He was a Friend of God 

 

 

Delayed

But Not Denied

     “Nonconformist” was the name given such ministers as William Rogers by the state operated churches in England during the time when ministers were ejected from their pulpits for refusing to teach whatever the church felt was truth.  Rogers had tried always to preach the Word of God in all its fullness and therefore lost his license.

     In addition to the insult and injury, he was under the pressure of living near the most bitter enemy of truth, the persecuting magistrate, Sir Richard Craddock.  Craddock had employed some individuals to watch Rogers’ every movement with the hope of catching him in the act of preaching to his small and disbanded followers.

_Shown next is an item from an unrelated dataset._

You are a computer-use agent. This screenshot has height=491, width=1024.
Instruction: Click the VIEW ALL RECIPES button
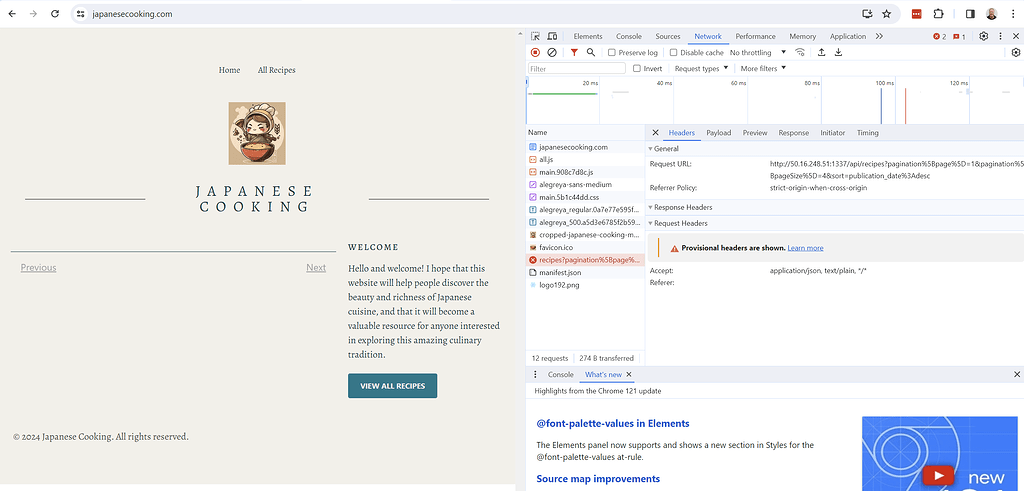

     Rogers secretly met in various secluded locations with fellow-believers as often as he could.  In the meantime, he busied himself by working in his garden and maintaining his well-manicured yard, giving the appearance of being retired.

     Craddock had a little granddaughter living with him.  She was an extremely spoiled child who demanded and got practically everything she desired.  She loved to come and visit William Rogers as he would sit down with her and tell her exciting Bible stories.  She had been so indulged that if she did not get her way in anything she would fly off into a temper tantrum and destroy things. Once, when she was denied something, she injured herself with a knife.  And fearing any further harm to her, Craddock allowed her to have anything she wanted.

     As Rogers sat in his yard one day working away at beautifying it, the little granddaughter came to visit.  Rogers set aside his garden tools and shared another story with her.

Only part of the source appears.